Ellen stood, relaxed, waiting at the center of the
field, the late-day sun glinting off her blade. When Jack was finished, he
strode toward her, stopping a short distance away, facing her. They both
inclined their heads, grinning like they were about to be married. Seph had his
instructions, and when he saw they were ready, he said, “Go to.”
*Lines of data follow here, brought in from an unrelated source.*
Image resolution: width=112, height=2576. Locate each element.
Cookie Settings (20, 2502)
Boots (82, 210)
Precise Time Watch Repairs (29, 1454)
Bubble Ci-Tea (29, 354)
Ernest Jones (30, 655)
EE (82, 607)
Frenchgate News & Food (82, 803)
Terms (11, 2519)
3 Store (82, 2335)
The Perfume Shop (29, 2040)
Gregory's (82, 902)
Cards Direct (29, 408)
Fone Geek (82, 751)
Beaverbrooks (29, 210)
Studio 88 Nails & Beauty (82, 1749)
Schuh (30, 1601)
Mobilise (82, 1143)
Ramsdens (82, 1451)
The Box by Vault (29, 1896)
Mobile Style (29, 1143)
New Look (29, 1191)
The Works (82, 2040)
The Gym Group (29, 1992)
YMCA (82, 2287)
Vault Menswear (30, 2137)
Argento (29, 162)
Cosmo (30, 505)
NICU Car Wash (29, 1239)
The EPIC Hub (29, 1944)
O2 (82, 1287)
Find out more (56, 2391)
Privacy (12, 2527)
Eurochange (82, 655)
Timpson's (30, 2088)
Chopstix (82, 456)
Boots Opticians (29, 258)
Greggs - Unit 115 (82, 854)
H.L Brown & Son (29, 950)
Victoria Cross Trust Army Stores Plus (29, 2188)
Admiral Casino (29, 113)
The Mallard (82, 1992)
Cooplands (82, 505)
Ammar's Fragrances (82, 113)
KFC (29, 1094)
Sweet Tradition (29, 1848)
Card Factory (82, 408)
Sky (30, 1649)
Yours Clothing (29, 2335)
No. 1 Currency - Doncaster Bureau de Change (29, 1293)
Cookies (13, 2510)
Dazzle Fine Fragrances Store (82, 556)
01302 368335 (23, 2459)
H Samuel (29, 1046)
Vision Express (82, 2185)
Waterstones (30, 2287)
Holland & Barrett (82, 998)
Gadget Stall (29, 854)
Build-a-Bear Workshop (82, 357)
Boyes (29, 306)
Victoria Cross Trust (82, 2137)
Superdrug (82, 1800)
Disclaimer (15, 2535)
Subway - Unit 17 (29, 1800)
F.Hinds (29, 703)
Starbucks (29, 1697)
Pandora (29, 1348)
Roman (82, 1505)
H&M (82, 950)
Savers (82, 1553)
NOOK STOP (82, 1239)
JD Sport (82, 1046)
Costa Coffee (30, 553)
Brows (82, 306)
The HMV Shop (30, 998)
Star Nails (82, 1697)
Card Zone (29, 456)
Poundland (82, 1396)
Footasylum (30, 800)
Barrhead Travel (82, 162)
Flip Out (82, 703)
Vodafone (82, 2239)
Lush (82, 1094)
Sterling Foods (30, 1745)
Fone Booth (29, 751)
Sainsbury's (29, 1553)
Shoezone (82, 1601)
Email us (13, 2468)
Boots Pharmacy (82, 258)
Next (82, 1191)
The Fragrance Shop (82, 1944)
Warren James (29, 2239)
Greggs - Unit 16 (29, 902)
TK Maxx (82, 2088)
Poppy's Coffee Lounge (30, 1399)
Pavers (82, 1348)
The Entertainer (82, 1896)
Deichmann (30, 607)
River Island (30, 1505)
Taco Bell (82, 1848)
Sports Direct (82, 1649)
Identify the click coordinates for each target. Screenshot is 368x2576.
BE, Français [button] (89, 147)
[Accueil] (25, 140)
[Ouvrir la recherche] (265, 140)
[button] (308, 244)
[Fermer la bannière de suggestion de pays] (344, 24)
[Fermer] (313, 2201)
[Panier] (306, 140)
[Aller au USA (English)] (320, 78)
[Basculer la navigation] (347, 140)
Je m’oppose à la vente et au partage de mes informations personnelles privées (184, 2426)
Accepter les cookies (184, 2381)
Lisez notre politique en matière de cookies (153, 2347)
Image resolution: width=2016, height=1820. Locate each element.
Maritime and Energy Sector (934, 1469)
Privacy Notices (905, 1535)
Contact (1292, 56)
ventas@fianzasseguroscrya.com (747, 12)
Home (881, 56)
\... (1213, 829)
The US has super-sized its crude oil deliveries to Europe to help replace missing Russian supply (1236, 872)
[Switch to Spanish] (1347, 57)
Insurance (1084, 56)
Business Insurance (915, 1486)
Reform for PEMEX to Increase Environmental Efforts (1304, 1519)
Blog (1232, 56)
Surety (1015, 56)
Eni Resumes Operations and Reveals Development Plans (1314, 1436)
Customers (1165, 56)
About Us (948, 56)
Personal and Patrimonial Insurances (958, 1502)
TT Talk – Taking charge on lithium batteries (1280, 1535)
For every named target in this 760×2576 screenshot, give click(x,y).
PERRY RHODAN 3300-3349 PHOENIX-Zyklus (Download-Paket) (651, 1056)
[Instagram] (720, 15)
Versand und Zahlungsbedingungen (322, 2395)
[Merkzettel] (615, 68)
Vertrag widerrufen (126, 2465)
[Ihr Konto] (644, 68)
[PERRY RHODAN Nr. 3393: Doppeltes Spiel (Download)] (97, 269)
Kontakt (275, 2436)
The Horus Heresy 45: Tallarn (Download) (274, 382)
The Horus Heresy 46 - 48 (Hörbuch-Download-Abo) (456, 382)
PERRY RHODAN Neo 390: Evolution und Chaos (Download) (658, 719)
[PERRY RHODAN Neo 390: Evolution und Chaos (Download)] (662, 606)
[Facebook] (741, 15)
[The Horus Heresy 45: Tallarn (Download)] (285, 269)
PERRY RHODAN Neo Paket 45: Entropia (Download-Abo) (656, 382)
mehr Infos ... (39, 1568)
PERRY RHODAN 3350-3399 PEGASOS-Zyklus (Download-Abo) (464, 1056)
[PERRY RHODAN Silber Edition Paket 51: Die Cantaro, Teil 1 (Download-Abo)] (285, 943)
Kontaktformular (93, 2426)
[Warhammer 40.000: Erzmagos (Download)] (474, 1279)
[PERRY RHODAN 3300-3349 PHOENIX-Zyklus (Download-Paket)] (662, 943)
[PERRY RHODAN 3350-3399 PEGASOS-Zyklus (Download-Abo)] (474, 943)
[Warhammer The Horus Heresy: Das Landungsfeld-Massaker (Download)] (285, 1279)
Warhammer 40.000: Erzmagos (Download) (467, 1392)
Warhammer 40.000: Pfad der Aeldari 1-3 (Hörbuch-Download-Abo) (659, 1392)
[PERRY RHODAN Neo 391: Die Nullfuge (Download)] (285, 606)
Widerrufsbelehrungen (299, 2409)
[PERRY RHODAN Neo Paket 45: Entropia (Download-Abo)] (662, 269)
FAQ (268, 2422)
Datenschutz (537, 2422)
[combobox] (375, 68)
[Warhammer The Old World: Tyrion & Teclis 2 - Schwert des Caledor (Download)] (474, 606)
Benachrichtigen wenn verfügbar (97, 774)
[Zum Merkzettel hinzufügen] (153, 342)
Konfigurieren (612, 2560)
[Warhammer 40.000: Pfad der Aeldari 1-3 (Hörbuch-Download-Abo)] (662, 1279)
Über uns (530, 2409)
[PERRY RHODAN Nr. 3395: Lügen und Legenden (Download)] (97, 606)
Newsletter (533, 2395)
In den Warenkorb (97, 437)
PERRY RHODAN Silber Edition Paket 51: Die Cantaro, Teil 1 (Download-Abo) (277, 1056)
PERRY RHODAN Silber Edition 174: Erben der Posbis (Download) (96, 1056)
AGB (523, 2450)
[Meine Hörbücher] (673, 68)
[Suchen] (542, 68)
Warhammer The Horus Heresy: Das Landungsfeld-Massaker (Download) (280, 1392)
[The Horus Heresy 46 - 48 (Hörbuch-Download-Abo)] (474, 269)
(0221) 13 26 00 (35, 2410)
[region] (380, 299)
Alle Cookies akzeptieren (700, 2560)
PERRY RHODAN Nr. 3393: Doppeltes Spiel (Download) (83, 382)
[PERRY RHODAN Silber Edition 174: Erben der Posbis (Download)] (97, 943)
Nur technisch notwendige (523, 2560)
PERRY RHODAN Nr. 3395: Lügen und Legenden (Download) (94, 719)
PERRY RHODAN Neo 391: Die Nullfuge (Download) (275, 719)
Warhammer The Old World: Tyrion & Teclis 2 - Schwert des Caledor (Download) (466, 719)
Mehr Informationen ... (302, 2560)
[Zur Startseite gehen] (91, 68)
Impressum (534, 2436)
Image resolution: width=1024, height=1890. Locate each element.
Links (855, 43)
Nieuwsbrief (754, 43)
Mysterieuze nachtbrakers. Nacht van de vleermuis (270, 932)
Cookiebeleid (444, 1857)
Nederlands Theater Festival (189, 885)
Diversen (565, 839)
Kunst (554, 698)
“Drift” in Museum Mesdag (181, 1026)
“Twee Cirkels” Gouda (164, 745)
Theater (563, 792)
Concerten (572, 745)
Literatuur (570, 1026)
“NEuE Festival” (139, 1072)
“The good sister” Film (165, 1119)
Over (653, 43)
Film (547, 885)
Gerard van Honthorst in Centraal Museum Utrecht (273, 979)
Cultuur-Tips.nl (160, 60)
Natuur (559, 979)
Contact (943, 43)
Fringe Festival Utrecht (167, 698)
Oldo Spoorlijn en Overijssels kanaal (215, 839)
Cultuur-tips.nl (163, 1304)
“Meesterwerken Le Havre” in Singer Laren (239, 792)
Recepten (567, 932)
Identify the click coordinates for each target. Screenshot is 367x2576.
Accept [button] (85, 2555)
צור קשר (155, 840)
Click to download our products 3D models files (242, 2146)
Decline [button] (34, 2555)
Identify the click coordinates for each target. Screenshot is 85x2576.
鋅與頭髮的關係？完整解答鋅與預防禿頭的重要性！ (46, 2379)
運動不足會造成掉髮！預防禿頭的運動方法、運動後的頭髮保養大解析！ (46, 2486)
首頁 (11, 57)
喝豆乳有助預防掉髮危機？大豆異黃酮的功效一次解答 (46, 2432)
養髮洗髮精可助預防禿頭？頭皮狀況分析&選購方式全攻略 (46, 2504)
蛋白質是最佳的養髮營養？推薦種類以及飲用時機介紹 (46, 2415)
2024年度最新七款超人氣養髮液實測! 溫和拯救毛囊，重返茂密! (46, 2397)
It was the remarkable dance of two gifted athletes,
evenly matched. They covered the meadow, moving furiously forward and back,
thrust and parry, attack and then retreat, calling challenges to each other,
trading insults and promises. The forest rang with the clash of their blades,
and flames spun and sparkled among the trees. Seph called time every fifteen
minutes, and they battled to a draw after four bouts.

Although the heat of the day had gone, they were both
soaked in sweat, practically steaming. Ellen drank long and deep from her water
bottle and wiped her mouth with her gauntleted arm. “Are you feeling all
right, Jack? Your play's flat, all in all. I was hoping to give Seph more of a
show.”

Jack tested the edge of his blade with his thumb.
“Actually, Ellen, I wondered if you were coming down with something. You
were downright lethargic. I nearly dozed off once or twice.”

“Well, that explains it. You looked like you were
asleep.”

With that, they threw down their weapons and it
dissolved into a wrestling match. In the end they were kissing each other.

It was certainly a different kind of courtship, but
there was a chemistry, an understanding, a kinship between Jack and Ellen that
Seph envied.

 

 

 

The Weir colony of Jefferson Street embraced him, and
he made the most of the opportunity, marshaling weapons for a battle that might
never take place.

Mercedes Foster, weaver and sorcerer, invited him into
her garden, being careful to warn him away from the poisonous plants that grew
there. In the kitchen of her cottage, she made dyes and love potions and memory
cures. Soon Seph was helping her with potions and extractions, scanning through
her recipes for poisons and hypnotics, committing them to memory. He asked
questions about talismans like the dyrne sefa and borrowed her books on
the subject.

She was less cooperative when he asked about Flame,
the drug Alicia had used on him in Toronto. They were in her kitchen, drying
trays of plants in her oven.

“I hear sorcerers make it for the trade,”
Seph said. “It's also called Mind-Burner.”

Mercedes fixed him with her sharp, birdlike gaze and
put her hands on her bony hips. “I don't know how to make it, and I
wouldn't tell you if I did. I don't believe in trading away your future for a
little extra power in the present.”

She wouldn't say anything more about it, but he found
several recipes for it in old texts, written in Latin.

Blaise Highbourne, seer and silversmith, demonstrated
the art of lost wax casting and showed Seph how to make silver wire jewelry. He
also explained the irony of prophecy: the fact that it is always true, but
often misleading. Iris Bolingame, wizard and glass artist, showed him how to
capture space with blown glass, to wrap bits of glass with copper foil, and
solder them together. She also shared charms and incantations from her own
Weirbook. While Nick carefully edited the information he shared with Seph, Iris
did not.

It wasn't long before a walk down Jefferson Street was
like running a gauntlet. Mercedes had a new plant to show him, or berries to
send back to Becka. Blaise wanted to share a book with him, and Iris had
another trick of wizardry for him to try. He couldn't make a move out of the
house without reports flowing back to Becka and Linda.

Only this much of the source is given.